Up to and including the line with "Task: Click the magnifying", output the records exactly as they appear.

INFORMATION GIVEN ->
□ □ □ □ □ □ □

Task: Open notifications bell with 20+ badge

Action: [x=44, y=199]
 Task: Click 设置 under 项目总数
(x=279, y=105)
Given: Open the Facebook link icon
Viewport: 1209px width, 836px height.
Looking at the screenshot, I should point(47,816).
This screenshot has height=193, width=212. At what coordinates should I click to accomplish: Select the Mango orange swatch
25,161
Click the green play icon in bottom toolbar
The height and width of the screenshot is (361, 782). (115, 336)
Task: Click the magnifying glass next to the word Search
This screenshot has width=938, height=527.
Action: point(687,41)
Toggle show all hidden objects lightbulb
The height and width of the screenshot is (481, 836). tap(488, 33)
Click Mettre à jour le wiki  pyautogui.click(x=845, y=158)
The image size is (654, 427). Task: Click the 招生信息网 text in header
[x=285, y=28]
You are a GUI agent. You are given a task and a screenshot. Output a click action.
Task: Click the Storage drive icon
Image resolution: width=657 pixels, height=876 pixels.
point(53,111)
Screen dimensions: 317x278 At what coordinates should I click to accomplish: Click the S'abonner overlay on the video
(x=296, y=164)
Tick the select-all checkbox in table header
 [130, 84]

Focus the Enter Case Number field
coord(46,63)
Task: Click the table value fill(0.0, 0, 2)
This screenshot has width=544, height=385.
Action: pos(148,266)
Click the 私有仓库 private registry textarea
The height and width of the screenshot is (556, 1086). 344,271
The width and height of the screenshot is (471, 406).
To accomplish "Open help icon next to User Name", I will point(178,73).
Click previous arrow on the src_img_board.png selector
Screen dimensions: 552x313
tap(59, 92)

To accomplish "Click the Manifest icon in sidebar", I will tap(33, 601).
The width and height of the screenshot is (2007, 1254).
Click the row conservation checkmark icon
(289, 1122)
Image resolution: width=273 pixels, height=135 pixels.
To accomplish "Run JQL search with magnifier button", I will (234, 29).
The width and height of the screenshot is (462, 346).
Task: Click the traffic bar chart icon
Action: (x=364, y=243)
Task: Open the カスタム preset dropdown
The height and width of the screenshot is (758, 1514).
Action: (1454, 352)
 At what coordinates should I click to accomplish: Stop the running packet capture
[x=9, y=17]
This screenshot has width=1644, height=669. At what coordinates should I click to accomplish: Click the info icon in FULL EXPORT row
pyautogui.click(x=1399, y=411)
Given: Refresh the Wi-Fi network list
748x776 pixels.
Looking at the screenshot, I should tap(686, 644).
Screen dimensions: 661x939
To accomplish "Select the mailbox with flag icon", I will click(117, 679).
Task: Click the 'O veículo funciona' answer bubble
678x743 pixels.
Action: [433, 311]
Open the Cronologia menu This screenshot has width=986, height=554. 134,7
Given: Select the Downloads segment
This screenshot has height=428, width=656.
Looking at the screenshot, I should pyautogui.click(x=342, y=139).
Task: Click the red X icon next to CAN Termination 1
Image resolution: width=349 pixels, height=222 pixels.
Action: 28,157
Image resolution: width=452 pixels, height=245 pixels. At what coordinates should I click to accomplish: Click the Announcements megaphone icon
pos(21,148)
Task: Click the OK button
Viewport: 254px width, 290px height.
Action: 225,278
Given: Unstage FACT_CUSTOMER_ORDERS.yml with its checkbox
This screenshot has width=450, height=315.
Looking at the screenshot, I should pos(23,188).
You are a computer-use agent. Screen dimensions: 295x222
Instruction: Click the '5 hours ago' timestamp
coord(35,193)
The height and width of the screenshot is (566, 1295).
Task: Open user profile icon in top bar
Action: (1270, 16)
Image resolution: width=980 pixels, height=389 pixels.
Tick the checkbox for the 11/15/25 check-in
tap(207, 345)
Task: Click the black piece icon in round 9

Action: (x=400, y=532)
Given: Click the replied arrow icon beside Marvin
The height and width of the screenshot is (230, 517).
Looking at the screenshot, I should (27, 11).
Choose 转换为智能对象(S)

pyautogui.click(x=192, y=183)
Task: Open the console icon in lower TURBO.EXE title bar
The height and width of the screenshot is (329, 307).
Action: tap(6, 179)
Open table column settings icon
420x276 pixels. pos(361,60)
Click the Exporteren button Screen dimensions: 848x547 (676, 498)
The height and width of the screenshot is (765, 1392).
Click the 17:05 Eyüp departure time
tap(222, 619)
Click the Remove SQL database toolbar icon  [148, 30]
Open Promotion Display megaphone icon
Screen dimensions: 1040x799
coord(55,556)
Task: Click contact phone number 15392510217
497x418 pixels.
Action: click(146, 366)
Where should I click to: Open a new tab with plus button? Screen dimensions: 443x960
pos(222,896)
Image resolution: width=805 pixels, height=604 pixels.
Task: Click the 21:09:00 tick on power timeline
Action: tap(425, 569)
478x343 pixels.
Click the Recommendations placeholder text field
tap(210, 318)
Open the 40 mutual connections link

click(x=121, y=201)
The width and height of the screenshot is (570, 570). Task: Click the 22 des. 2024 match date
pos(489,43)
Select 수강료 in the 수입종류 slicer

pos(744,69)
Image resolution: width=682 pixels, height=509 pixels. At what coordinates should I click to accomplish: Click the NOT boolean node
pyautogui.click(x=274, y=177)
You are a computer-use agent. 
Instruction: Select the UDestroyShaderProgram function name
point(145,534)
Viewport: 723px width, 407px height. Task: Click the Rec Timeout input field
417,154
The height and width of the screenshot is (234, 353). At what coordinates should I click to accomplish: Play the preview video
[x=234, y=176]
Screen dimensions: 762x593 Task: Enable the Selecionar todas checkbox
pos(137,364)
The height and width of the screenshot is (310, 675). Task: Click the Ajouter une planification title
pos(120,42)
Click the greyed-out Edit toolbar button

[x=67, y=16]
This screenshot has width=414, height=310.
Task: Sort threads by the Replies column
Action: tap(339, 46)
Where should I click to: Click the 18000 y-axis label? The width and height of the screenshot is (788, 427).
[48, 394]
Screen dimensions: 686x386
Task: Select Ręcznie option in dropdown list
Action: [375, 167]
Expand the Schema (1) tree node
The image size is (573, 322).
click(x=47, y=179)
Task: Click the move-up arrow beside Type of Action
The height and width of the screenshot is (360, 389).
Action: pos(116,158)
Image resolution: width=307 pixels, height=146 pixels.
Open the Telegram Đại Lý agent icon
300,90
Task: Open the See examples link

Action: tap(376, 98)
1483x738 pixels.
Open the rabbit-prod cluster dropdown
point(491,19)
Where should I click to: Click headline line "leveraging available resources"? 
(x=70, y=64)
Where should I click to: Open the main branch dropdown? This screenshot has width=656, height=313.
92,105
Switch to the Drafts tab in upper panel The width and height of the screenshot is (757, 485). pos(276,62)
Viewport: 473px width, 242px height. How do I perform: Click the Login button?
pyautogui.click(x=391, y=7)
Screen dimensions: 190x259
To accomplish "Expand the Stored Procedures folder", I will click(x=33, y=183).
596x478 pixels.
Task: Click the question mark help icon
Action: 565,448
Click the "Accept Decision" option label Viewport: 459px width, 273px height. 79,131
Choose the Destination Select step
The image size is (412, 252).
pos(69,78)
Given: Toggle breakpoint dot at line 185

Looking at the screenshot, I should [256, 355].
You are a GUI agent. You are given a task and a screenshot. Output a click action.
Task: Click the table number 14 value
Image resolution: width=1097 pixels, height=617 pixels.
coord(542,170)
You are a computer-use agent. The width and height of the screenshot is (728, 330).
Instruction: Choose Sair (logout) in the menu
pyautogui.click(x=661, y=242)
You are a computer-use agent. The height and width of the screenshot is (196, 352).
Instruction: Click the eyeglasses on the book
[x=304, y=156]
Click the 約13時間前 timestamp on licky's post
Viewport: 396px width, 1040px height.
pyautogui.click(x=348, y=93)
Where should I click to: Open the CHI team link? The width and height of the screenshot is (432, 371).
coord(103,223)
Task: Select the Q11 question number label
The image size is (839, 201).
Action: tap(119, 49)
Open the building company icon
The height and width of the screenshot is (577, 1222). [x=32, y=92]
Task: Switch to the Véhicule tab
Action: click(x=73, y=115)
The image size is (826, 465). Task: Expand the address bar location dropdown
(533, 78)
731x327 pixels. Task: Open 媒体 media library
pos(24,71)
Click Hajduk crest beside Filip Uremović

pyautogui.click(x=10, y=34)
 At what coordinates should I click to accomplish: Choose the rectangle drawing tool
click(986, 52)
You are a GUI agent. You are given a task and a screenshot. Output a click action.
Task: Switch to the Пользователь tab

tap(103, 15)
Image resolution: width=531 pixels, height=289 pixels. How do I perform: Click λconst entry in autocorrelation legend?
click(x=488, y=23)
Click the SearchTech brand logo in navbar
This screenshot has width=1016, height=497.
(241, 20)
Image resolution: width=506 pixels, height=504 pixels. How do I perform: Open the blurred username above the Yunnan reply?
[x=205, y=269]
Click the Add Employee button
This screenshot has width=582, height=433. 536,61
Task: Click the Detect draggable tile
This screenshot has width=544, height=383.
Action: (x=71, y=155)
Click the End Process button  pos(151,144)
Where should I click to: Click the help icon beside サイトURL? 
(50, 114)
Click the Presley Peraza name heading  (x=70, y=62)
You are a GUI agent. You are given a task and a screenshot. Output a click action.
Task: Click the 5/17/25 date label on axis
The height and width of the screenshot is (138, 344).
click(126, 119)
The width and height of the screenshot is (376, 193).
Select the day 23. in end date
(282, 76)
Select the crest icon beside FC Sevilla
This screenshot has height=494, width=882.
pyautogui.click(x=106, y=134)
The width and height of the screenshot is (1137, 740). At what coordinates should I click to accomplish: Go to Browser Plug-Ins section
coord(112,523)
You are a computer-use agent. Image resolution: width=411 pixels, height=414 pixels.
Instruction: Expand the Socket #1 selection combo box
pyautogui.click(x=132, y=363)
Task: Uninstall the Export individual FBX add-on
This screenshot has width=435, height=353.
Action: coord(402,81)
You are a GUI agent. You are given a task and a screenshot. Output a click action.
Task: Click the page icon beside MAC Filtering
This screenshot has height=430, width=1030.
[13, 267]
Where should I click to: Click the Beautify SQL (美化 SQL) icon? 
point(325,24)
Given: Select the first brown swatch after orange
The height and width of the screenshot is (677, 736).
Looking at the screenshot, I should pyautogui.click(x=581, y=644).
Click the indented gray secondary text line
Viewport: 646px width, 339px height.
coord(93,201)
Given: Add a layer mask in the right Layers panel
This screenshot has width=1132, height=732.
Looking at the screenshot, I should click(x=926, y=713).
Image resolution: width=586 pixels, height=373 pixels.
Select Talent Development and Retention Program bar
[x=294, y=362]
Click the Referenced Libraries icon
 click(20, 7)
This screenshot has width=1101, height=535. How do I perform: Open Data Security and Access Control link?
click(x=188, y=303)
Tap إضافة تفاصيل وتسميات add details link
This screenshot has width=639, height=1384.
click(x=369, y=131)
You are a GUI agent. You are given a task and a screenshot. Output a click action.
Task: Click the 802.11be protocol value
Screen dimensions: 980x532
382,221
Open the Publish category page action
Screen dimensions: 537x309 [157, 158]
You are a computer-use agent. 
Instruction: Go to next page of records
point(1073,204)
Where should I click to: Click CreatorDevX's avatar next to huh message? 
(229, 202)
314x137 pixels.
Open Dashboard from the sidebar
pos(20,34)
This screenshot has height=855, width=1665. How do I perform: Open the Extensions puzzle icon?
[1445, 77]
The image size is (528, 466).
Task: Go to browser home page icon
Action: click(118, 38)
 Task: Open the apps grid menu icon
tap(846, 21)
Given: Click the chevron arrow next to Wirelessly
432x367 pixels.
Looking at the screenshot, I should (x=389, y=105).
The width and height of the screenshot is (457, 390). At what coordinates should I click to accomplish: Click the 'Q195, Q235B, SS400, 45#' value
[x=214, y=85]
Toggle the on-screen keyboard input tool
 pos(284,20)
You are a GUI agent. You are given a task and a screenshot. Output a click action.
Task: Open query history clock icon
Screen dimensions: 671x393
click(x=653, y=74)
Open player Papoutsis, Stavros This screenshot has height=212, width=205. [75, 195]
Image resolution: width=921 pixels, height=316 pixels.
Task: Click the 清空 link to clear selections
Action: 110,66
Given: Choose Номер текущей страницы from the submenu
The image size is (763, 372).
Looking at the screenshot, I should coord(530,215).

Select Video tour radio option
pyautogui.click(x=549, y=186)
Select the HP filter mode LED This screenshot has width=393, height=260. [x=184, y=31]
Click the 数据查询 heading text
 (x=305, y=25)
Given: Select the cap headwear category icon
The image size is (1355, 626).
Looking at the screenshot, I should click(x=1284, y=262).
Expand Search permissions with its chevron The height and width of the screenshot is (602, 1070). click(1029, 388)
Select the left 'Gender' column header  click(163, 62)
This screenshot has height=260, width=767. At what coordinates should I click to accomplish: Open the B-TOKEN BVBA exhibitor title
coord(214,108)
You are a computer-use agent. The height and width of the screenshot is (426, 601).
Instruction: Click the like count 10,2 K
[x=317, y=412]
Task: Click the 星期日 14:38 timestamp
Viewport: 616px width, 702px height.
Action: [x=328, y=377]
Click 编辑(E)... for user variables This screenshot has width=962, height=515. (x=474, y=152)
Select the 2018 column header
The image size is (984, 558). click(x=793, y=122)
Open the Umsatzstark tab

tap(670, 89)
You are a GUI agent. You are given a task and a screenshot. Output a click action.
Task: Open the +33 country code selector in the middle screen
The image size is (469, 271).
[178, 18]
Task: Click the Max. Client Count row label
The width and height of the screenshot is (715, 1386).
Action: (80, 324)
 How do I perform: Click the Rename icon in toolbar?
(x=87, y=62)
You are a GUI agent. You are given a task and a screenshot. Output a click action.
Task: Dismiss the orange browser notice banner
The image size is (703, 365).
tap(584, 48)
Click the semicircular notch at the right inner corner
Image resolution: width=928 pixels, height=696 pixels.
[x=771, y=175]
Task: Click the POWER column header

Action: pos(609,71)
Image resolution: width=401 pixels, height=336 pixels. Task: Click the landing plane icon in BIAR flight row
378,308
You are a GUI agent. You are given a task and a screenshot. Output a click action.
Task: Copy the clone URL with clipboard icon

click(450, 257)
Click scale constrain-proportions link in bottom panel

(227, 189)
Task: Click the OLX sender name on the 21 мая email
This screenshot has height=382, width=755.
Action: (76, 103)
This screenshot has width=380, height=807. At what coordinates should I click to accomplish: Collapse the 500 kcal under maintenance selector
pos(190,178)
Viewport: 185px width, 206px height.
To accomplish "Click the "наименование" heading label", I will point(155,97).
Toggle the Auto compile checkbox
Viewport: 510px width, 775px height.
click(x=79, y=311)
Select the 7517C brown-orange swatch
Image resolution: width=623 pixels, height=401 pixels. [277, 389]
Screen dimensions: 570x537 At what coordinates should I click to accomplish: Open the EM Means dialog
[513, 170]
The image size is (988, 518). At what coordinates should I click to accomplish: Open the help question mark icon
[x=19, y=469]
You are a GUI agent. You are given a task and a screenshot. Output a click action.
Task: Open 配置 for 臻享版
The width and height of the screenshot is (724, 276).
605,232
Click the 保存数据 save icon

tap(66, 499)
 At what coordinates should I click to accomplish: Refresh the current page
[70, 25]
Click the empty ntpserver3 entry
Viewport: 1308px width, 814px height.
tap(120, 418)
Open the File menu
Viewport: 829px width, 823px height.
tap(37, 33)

□ □ □ □ □ □ □

TASK ANSWER ->
Task: Open notifications bell with 20+ badge

Action: [x=44, y=199]
 Task: Click 设置 under 项目总数
(x=279, y=105)
Given: Open the Facebook link icon
Viewport: 1209px width, 836px height.
Looking at the screenshot, I should point(47,816).
This screenshot has height=193, width=212. At what coordinates should I click to accomplish: Select the Mango orange swatch
25,161
Click the green play icon in bottom toolbar
The height and width of the screenshot is (361, 782). (115, 336)
Task: Click the magnifying glass next to the word Search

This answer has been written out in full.